HOW TRUE DO we need to be when we write memoir? That question elicits no small amount of howling when it is asked and answered in my class. And it is asked and answered – and howled over – all the time. Though no more. Nope. Not since I got myself a chart, one I’m pinning to my dress to carry with me everywhere.

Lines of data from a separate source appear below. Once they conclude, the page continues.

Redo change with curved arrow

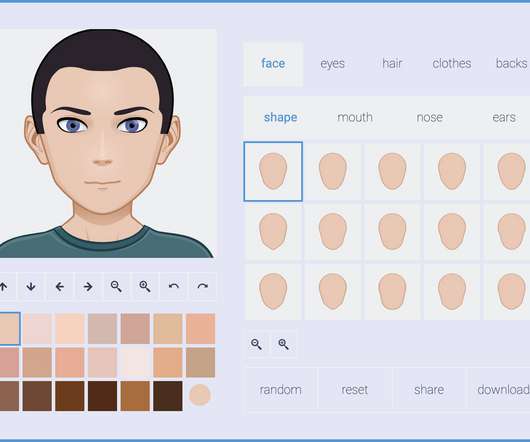[202, 287]
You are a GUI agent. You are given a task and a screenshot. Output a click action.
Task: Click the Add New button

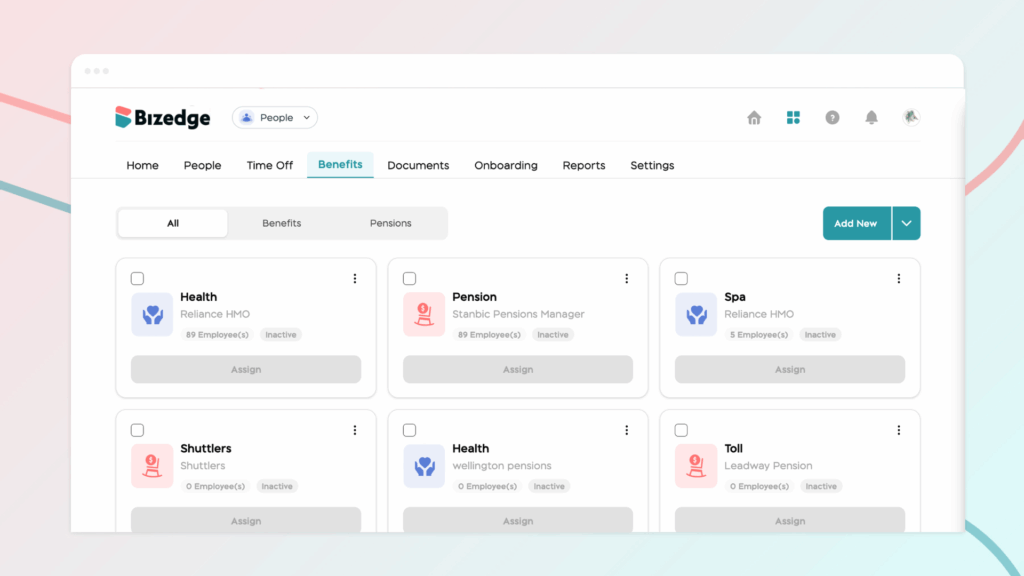pos(856,224)
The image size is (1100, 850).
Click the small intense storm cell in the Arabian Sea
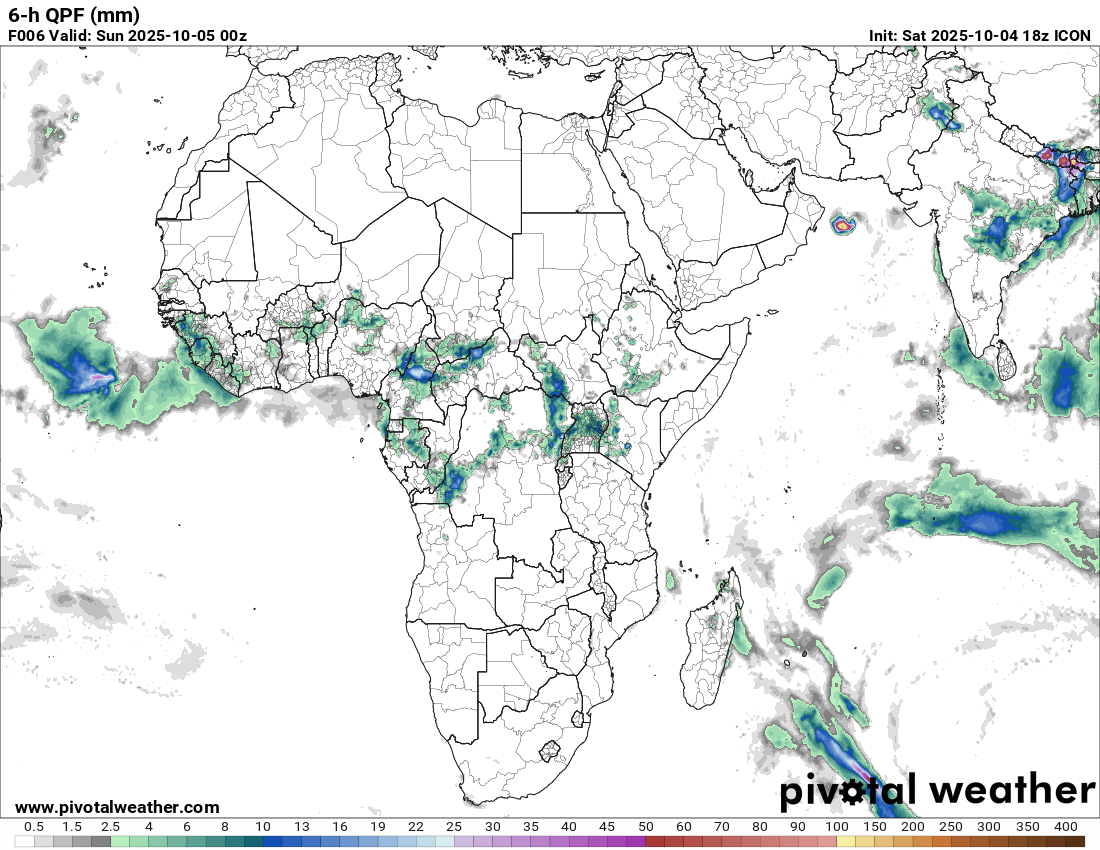(x=843, y=225)
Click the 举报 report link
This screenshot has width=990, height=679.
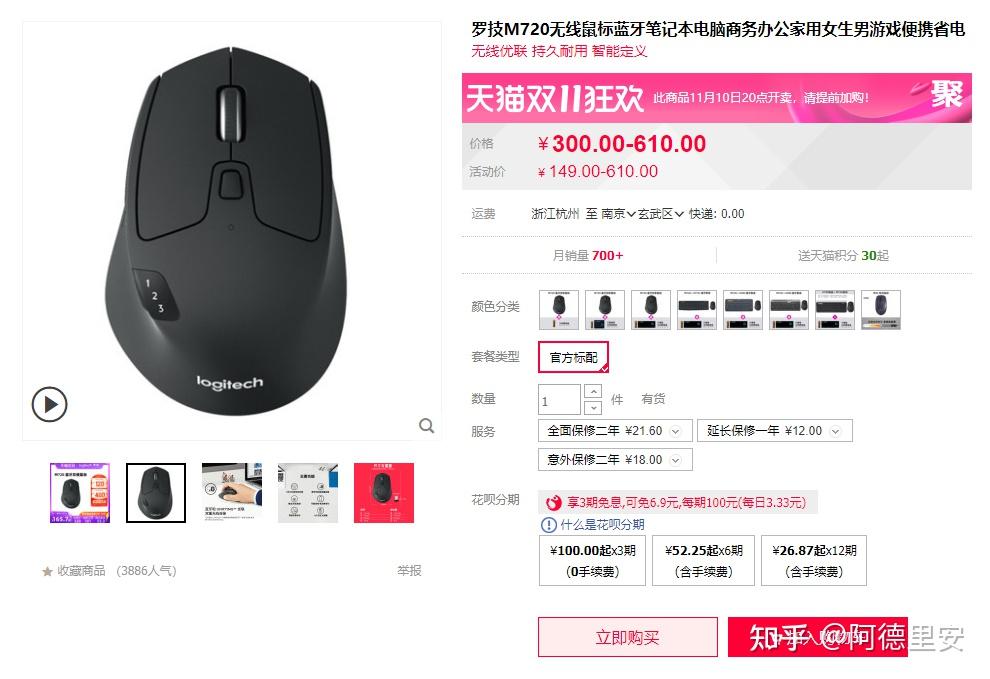click(409, 571)
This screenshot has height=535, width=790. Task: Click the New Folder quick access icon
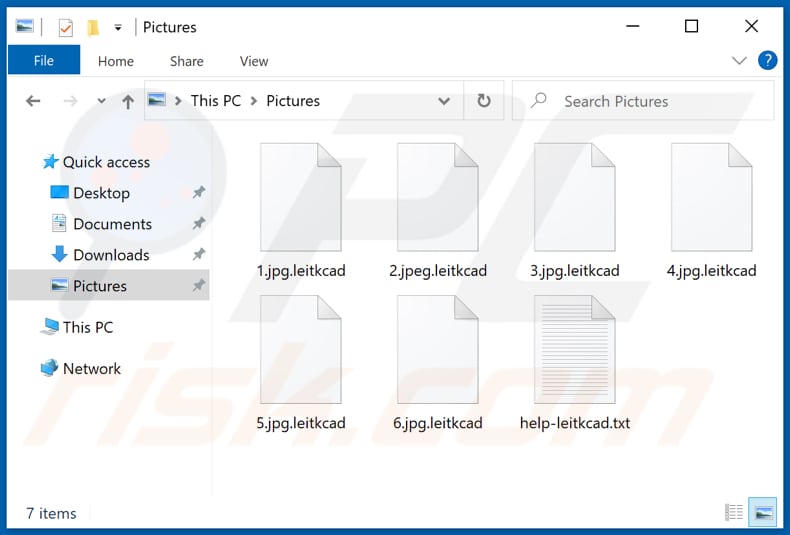(x=93, y=27)
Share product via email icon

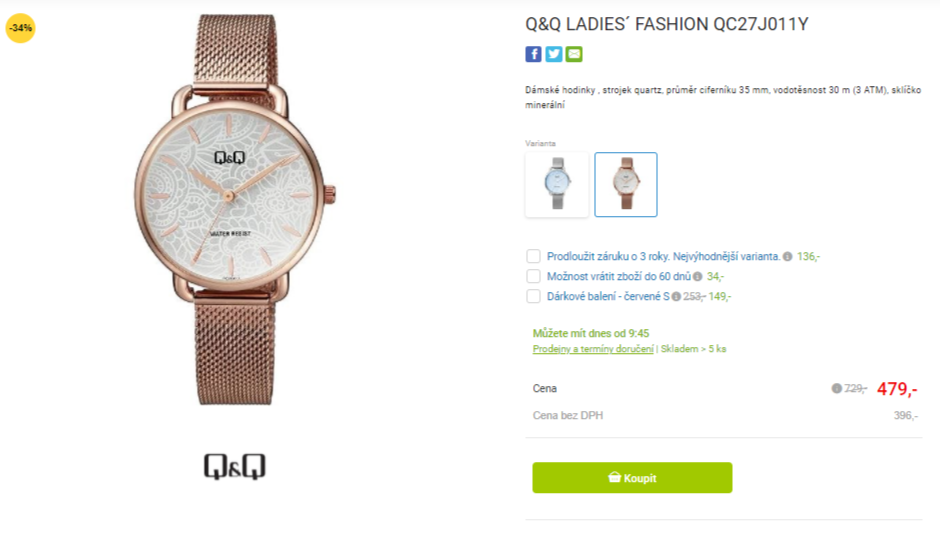(574, 54)
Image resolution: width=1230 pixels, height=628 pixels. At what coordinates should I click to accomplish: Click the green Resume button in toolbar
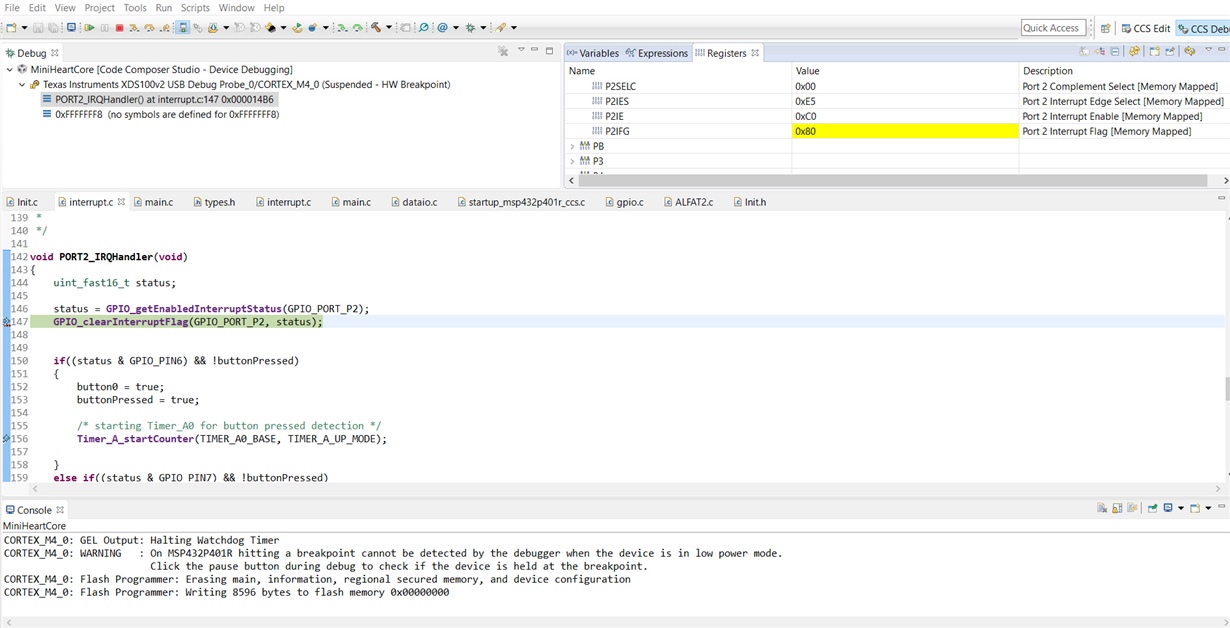tap(89, 28)
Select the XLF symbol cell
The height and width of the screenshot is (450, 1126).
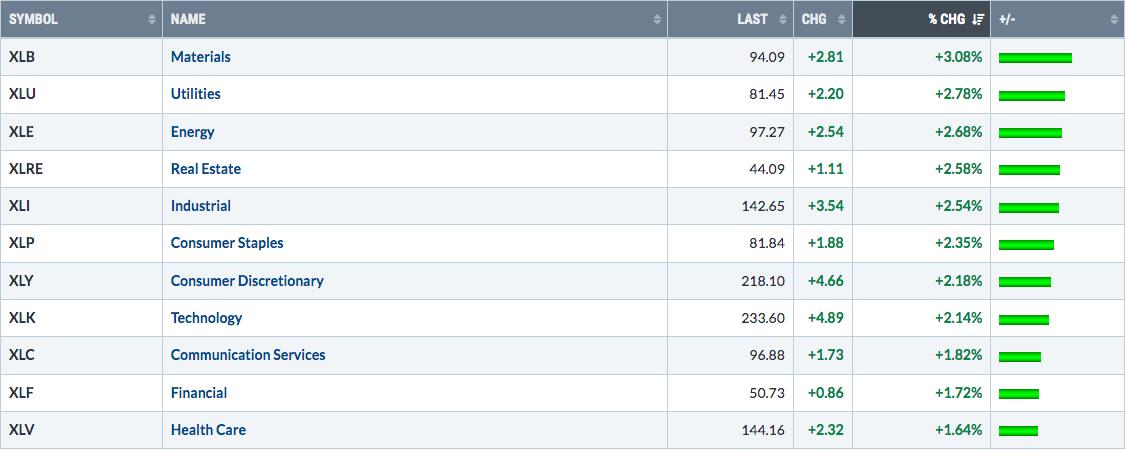[x=81, y=393]
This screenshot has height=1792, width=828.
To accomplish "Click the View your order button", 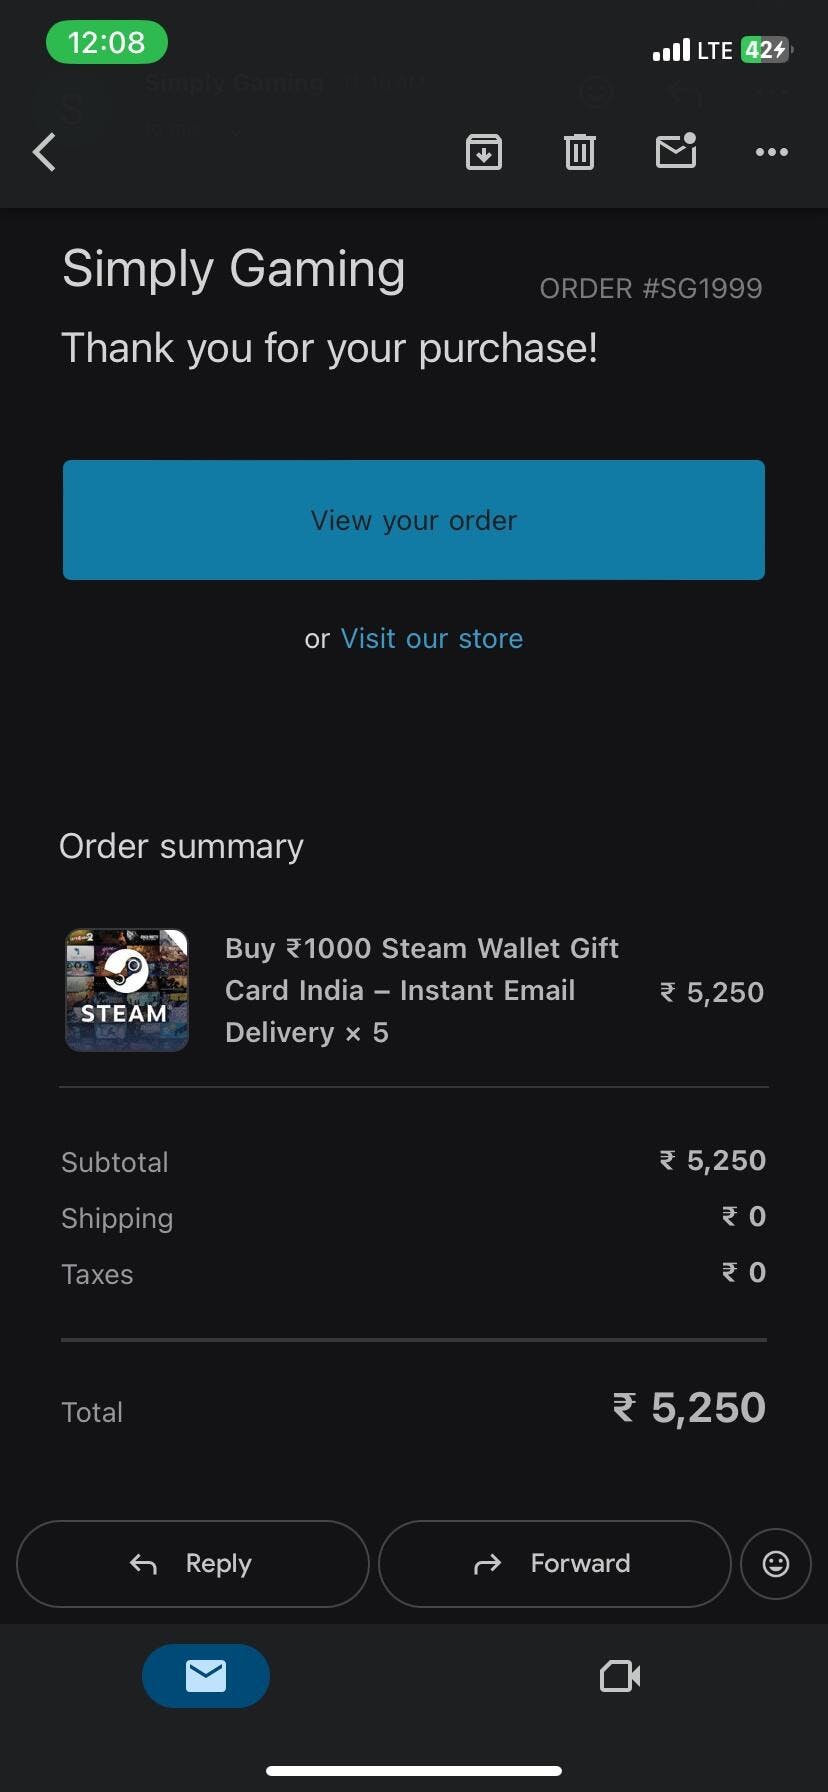I will (414, 520).
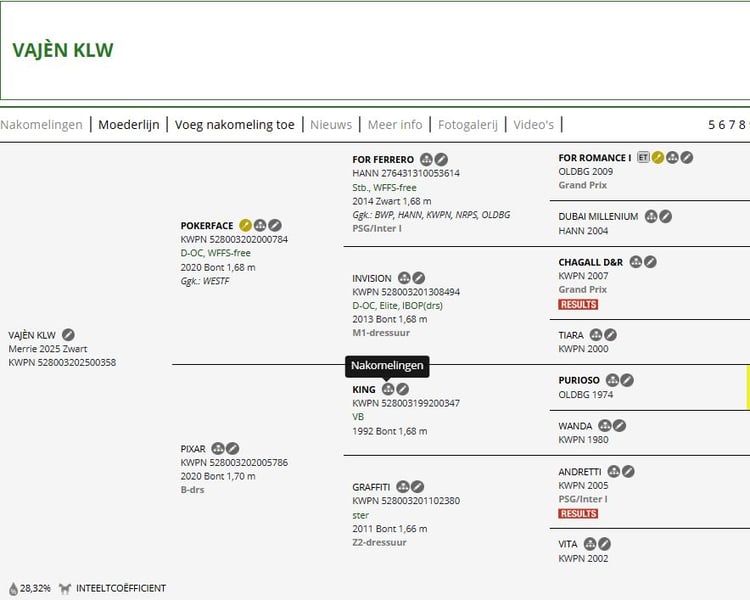This screenshot has height=600, width=750.
Task: Edit the Invision pedigree entry
Action: [419, 278]
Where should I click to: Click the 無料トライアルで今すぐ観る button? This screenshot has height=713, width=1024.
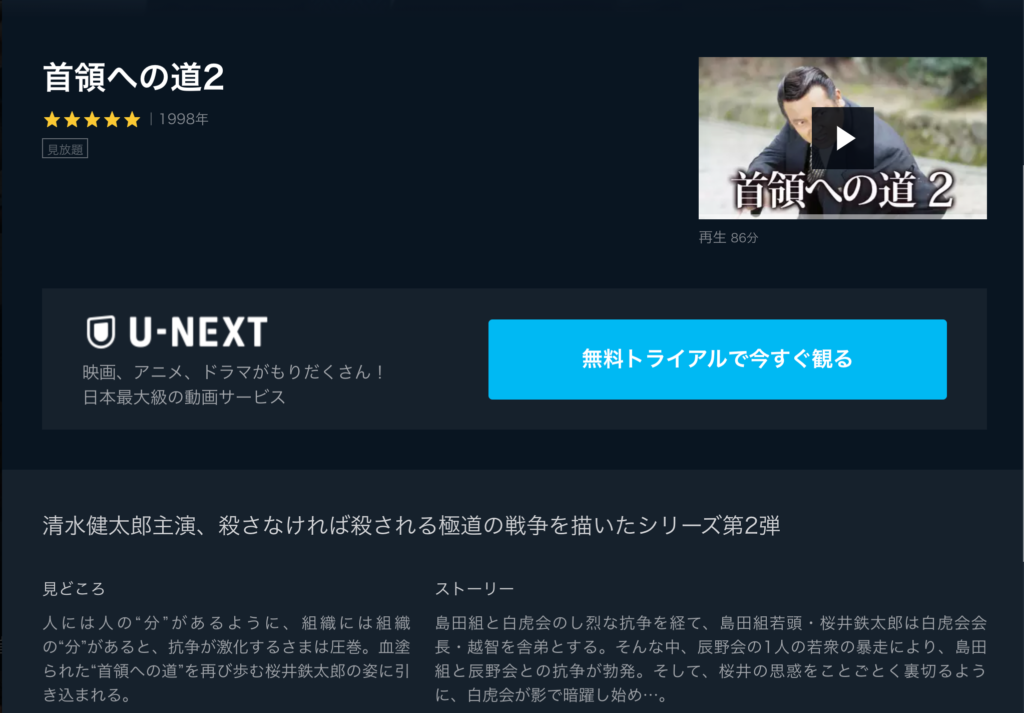[717, 359]
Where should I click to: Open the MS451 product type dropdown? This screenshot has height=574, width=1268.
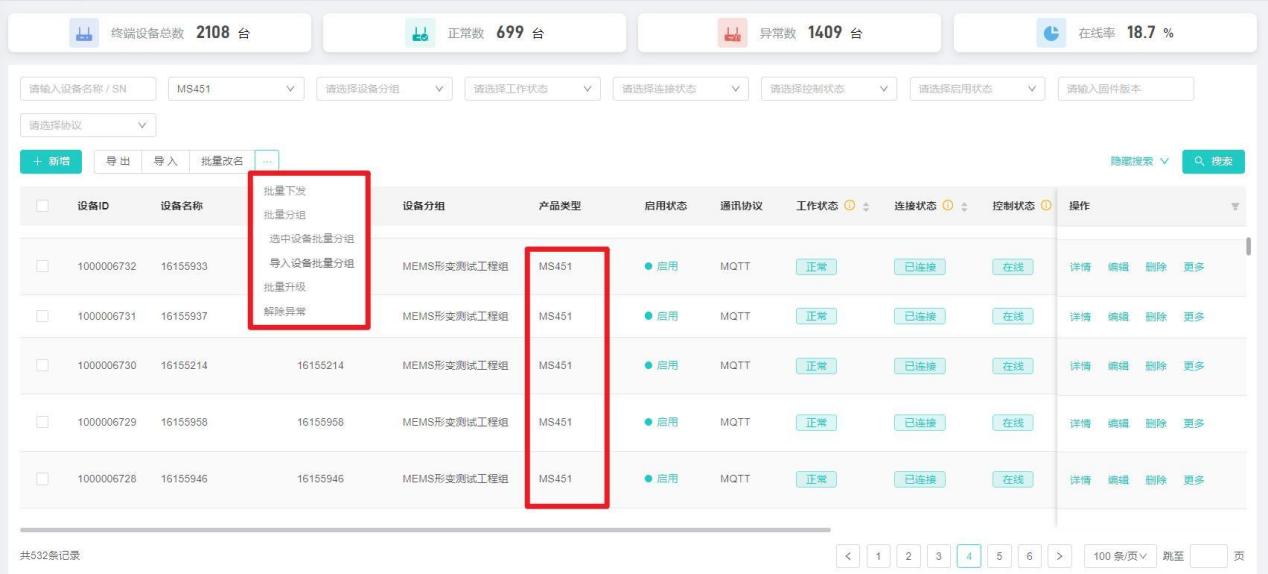(236, 89)
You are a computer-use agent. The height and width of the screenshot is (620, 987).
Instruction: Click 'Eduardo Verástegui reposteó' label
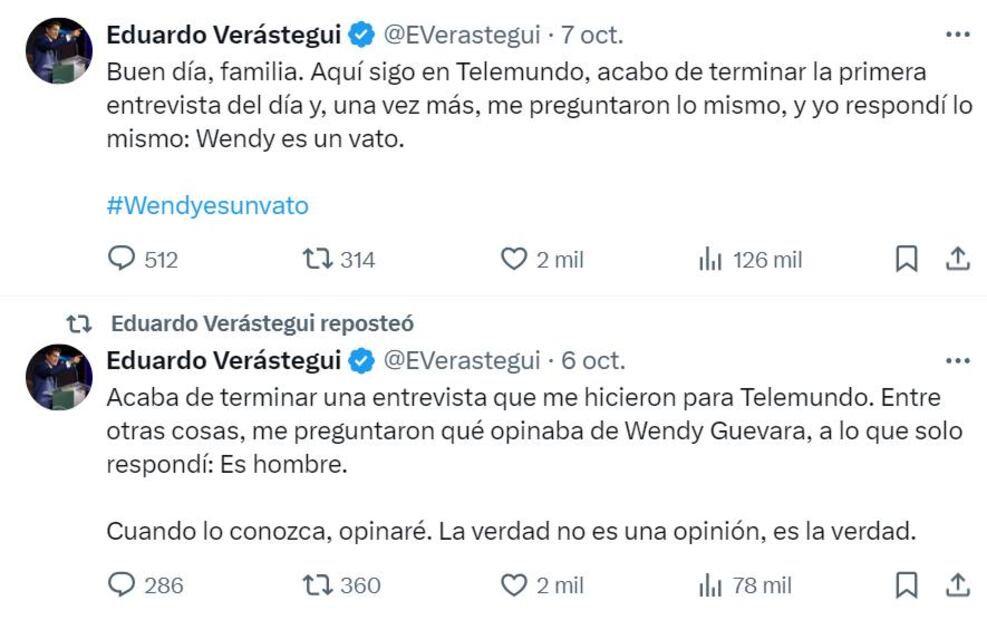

Oh, how I love the Yagoda Line, a chartable sixty-five percentile, marked with line, below which a memoir must not slip if it wants to stay this side of being considered true. Featured in a piece in the ever-brilliant, always-provocative Nieman Storyboard online, a project of the Nieman Foundation at Harvard, The Line was penned and illustrated by writer, Ben Yagoda (Memoir: A History; Riverhead Trade, 2010, among others), and journalist and cartographer, Dan DeLorenzo, who together argue for what they call “truthy writing.” To help you achieve this standard, they provide a printable, workable, one-page PDF worksheet to rate the honesty of your own work. Oh yeah.
Get out your safety pins ready, writers, and wear this thing all over town. You’ll be glad you did. That way, when someone brings up a particular book, their own work – or your work, for that matter – you can whip out this little number and tally up some truth.
Enjoy.
Charlotte Ashurst McDaniel says
Memoir Project came yesterday – Revising old memoir into – either: “The Envelope, Please!” – “I Was Never Meant To Be A Star” – Hold On To Your Dreams” or “She Wanted to Be On the Cover of Life.” Which would you be most likely to pick up?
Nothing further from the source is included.